I divided the relevant statistics (almost all of them?) into different categories of team and player performance. I arrived at seven different categories. As is the go in footy data analysis circles I came up with a snappy acronym; SOLDIER. For each of the categories, I painstakingly weighted each relevant statistic to favour the statistics that better correlate with the outcome (winning the game). A team performance in a game is described by FOURTEEN (!) variables; seven for the sum of player performance and seven for the team performance. For each game, the difference in these fourteen variables is hypothesised to relate to the difference in the final scores, i.e. the margin.

I recognise that this model is considerably more complicated than other footy models I’ve read about online, but footy is a complicated game!

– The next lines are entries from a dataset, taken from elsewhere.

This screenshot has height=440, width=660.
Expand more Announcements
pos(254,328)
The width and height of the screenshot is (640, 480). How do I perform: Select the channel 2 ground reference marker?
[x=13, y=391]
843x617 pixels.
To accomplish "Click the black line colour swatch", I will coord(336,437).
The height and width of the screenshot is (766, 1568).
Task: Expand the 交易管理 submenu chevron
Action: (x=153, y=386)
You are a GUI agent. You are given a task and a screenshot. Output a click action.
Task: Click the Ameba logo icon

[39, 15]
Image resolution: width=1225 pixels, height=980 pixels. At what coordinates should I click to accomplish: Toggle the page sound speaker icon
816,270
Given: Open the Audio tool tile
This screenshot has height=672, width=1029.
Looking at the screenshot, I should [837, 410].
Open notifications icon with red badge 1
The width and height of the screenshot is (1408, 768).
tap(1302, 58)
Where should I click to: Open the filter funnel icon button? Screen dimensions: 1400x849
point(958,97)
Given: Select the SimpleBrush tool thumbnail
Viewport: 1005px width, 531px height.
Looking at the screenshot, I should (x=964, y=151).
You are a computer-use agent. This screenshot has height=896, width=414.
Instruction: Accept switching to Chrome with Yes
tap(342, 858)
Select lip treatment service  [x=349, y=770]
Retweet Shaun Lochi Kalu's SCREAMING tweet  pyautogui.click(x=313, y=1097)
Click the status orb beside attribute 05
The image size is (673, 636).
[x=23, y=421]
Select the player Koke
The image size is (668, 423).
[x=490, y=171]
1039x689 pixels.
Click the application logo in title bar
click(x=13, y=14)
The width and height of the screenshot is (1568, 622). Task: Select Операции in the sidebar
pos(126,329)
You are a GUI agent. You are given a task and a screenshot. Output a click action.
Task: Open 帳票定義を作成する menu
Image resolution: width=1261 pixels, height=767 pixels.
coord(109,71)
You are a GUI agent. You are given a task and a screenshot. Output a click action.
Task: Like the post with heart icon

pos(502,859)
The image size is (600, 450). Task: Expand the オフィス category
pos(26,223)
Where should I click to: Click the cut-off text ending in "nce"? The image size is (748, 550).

I began this project after spending some time learning about data analysis; in particular applying machine learning techniques. After doing a few beginner projects through sites like Kaggle, I figured I had enough of the basics to give this project a crack. Unlike the rest of my mathematical life where I use techniques that I have a strong base of understanding in, I have no more than a basic understanding of how machine learning actually works.

Once I have a better grasp on machine learning and refine my model, and the many parameters embedded within, I may publish more details on the categories and the statistics important to each.

I hope to be in a position to be able to predict results, rank players, make ladder predictions, but also to see if the machine learning models can give any insights into concepts such as team balance, matching up of teams with different strengths and weaknesses, etc.

This is primarily a learning exercise for me but I believe (please correct me!) that no other well-discussed footy model is using machine learning techniques, so I hope this is of interest.